I wasn’t as quick or as foolish as I once was when I grabbed, by the nape of its neck, a trapped raccoon growling at me. I might or might not have been able to grab this skunk without being bitten, but too many skunks here carry rabies and I wasn’t interested in getting the shots. So I pulled off my belt in one continuous motion which was almost as fast as Dad could get his belt off—and turning my belt around, I swung the heavy Stihl buckle as hard as I could at the skunk's head as she tried to jump down from the nest box.

I just missed her skull, hitting instead her snout.

She twisted back around so her butt again faces me, but she hadn't recharged her scent sack. All that she could discharge was that sputter of green droplets that didn't carry.

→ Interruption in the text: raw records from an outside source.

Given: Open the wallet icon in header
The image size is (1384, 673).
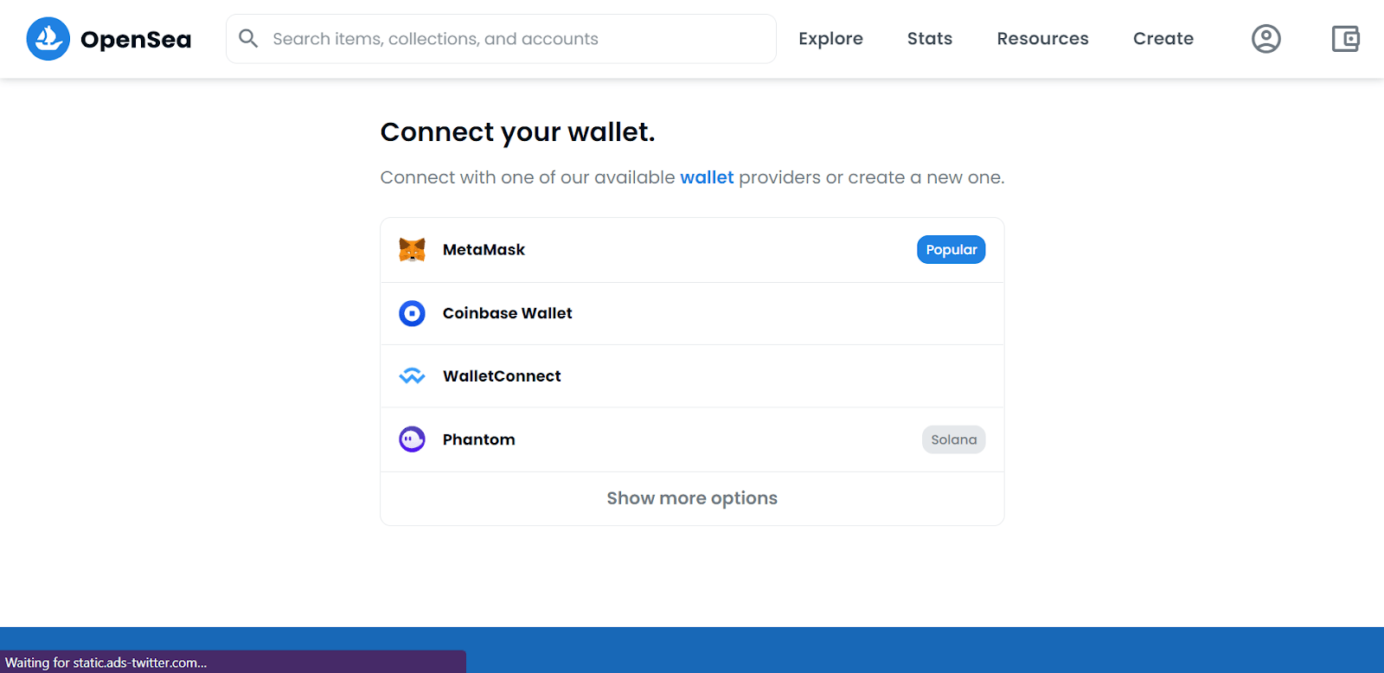Looking at the screenshot, I should (x=1345, y=39).
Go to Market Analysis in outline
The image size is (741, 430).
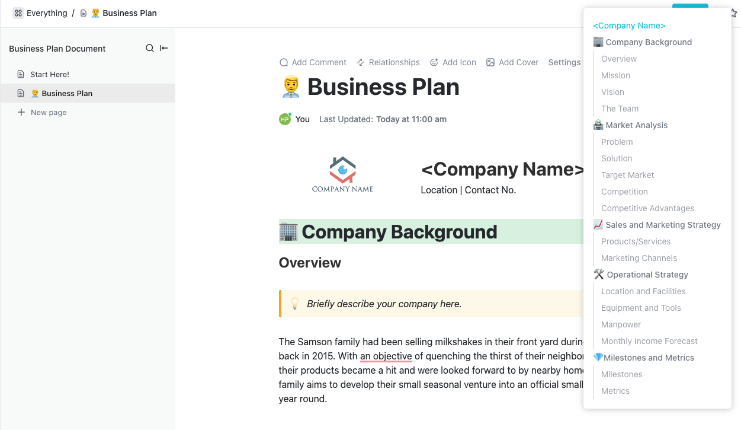636,125
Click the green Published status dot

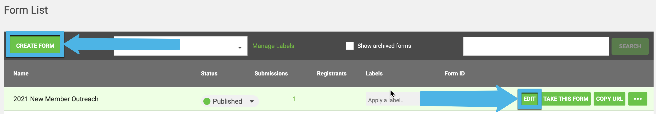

I stood behind her, poised to strike again. And neither of us knew what to do. She was inside the box so I couldn't hit her head with the heavy buckle, and she had to expose her head to escape. Her sack was empty. And even if it wasn't, my nose had already become accustomed to the odor.

Again she tried to jump out of the nest box. Again I struck too early, hitting her snout instead of her skull.

She now bled from the side of her snout.

And my wife comes to the backdoor in her purple nightgown to see if everything was all right, to see why I hadn't returned to bed.

"Bring me a rifle, the .250. There's shells for it in the red box."

Minutes passed with me poised, the skunk sputtering, and the hens squawking. My dogs had started barking, which started neighbor dogs barking as far away as on the ranches at the edge of town. But still no lights came on in neighboring houses although I couldn't imagine why not.

Holding the little .250 Savage upright as if it might bite, my wife entered the chicken yard, but wouldn't come into the henhouse. I took the rifle from her, and hoping that I didn't awaken neighbors, I dispatched the skunk with one shot.

Even after the report of the shot faded, no light came on anywhere in town. Except in my henhouse and in my neighbor's, the town was dark. Only the stars shone—and the yard light of a ranch across the river.

"You're not coming into the house with those clothes on," my wife said as I stepped onto the back porch.

I looked around to see if I could be seen as I dropped my jeans on the porch and stripped off my T-shirt. If there is anybody looking, they are doing so from darkened houses.